Saturday, June 4, 2011

The Common Core Standards: Geometry

I have to admit it. I like the new Common Core Standards (CCS) for geometry. (For those not in the know, these are the new federal standards. As of present, all but a few states have adopted them.) If you haven't read them yet, take a moment to do so.

First I'll run down what I like about them. After I'll give my only objection.

1. The CCS demand that congruence and similarity - the fundamental relations of elementary geometry - be defined in terms of the concept of transformation. (How so? Here are quick and dirty definitions. Two figures are congruent just when one can be carried onto the other by a sequence of rigid transformations, i.e. translations, rotations and reflections. Two figures are similar just when one can be carried onto the other by a sequence of dilations and rigid transformations.)

Implicit here is the concept of superposition. Two figures are congruent just when, by a sequence of rigid transformations, one can be superposed upon the other. Likewise for similarity, with the addition that we may dilate too.

Such a strategy has strong historical roots. Moreover, it conforms to current mathematical practice. Euclid employs it at times, for instance in his proof of side-angle-side triangle (SAS) congruence. Felix Klein generalized it and in the Erlangen program made that generalization the basis for the categorization of the different geometries. Mathematicians seized upon Klein's work. Today his methods are ubiquitous within mathematics, and no doubt the CCS wish to bring secondary geometry in line with this.

Of course one might question the pedagogical value of the twin concepts of superposition and transformation. Charles Dodgson certainly did. But I for one find them quite intuitive. Indeed they seem to me just the right way to motivate SAS, AAS and ASA triangle congruence. (SSS is another matter. The only route to it, I think, is through the Isosceles Triangle Theorem. But still transformation and superposition do play a role.)

2. In the CCS, we find a continual insistence upon the importance of proof. I wholly agree. Only a small part of the value of geometry lies in the particular results at which it arrives. (Students will forget most of them. Most of them they will never use.) The greater part of that value is in the way that it arrives at them. It isn't guesswork. (It sure looks like that angles opposite congruent sides are congruent.) It isn't simple induction. (Every triangle that we've looked at so far has at most one right angle.) Instead it is proof, proof from first principles. Students need to know how to put together a logically watertight argument where their basic assumptions have been made fully explicit. That's a genuinely valuable skill.

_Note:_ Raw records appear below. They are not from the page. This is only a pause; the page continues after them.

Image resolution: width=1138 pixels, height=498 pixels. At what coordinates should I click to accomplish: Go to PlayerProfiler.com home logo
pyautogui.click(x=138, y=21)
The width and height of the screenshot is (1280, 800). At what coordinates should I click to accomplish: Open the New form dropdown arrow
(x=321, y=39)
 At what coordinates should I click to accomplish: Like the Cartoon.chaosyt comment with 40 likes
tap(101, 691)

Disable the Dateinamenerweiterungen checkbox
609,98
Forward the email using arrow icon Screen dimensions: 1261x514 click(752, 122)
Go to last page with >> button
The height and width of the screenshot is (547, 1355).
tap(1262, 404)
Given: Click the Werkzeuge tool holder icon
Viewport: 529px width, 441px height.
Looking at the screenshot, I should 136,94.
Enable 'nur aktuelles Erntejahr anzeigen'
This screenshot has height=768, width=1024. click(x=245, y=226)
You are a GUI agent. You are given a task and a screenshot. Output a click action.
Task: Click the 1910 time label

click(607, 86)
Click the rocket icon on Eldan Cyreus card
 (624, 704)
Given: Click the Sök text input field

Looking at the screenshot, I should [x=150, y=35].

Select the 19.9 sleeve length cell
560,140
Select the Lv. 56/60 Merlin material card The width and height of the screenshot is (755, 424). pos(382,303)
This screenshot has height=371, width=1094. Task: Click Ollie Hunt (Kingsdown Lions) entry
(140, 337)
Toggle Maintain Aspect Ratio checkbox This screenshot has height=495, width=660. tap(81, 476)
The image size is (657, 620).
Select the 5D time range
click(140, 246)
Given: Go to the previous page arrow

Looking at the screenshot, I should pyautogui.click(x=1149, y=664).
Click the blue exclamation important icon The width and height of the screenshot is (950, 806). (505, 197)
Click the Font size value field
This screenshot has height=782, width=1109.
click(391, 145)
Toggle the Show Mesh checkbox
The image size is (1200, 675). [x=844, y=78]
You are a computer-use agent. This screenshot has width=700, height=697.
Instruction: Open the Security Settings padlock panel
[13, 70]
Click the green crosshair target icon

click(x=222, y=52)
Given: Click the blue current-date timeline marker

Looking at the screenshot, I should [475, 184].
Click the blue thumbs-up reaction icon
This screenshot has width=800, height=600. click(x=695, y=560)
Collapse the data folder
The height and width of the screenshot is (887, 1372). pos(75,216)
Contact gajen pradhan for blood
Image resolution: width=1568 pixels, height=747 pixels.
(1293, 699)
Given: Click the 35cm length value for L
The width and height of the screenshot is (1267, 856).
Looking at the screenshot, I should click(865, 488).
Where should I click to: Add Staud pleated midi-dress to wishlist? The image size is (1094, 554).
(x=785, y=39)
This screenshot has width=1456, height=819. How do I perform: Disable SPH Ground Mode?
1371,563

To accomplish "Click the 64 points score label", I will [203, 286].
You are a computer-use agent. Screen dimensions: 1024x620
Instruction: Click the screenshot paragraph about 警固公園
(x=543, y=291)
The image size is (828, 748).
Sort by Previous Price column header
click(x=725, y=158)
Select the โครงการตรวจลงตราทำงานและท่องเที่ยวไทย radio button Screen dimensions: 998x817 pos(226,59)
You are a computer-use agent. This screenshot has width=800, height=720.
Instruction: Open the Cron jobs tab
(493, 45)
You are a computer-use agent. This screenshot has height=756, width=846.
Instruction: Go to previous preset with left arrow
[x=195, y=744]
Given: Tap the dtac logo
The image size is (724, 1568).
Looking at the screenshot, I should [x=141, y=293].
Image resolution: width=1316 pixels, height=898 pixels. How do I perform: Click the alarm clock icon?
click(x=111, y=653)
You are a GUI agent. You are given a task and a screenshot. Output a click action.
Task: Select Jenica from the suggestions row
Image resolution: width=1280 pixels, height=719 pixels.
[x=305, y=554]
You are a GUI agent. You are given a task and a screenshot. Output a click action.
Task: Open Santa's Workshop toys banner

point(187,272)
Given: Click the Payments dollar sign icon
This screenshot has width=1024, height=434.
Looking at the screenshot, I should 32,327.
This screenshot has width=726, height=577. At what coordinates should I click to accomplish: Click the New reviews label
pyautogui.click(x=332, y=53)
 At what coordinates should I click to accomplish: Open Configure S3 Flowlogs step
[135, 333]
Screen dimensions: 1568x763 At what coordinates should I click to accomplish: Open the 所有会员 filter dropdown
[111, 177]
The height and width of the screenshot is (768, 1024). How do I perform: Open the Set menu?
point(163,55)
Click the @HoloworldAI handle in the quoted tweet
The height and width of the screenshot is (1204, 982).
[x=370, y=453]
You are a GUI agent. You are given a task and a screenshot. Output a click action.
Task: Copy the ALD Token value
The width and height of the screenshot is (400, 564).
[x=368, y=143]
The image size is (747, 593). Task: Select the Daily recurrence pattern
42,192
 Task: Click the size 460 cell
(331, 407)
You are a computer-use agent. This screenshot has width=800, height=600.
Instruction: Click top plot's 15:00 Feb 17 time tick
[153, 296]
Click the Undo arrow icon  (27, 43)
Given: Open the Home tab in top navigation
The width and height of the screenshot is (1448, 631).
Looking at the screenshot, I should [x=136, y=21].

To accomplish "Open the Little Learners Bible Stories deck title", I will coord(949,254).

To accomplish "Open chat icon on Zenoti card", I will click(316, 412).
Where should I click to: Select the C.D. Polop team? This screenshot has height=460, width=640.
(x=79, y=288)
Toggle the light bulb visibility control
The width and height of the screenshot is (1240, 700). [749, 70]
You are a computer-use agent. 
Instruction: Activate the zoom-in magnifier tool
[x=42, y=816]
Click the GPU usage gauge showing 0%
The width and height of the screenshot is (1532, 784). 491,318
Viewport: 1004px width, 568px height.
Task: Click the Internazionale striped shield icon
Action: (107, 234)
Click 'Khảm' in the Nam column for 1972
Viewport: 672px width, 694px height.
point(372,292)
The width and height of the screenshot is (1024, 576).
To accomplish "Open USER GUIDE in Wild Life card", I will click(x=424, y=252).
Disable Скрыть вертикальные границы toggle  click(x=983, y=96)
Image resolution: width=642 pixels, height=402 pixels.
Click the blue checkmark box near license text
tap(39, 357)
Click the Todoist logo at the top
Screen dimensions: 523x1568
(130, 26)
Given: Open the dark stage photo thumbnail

3. The CCS has students tackle problems of some difficulty. They thus seem to me like a much-needed return to rigor.

Some examples:

Proof of the triangle congruence principles, i.e. SAS, SSS, ASA and AAS. Many texts make them all postulates. (Gah! I hate that. It leads students to believe that a postulate is some damn thing that someone somewhere just made up. Why in the world wouldn't we take the opportunity to explain why they work?)

Prove angle-angle similarity. (I love this one. AA~ has never been obvious to me. I'm sure that it isn't for students either.)

The derivations of the Law of Sines and the Law of Cosines. Explain the so-called "Ambiguous Case" of the Law of Sines.

The derivations of the sphere volume and surface area formulas. Many texts today don't touch the former. What a terrible, terrible mistake! That derivation is one of the most beautiful proofs in all of elementary geometry. Archimedes was so proud of his discovery of it that he had it engraved on his tombstone! I propose a rule: if a text does not reproduce Archimedes' derivation, that text should be banned from use.


So ends the praise. Now for a bit of criticism. The CCS shifts study of conic sections from Algebra II to Geometry. The problem with this is obvious. Geometry students have had only a year of algebra and simply do not have the requisite algebraic sophistication to take on a study of the conic sections. I hope that a later version of the CCS fixes this problem.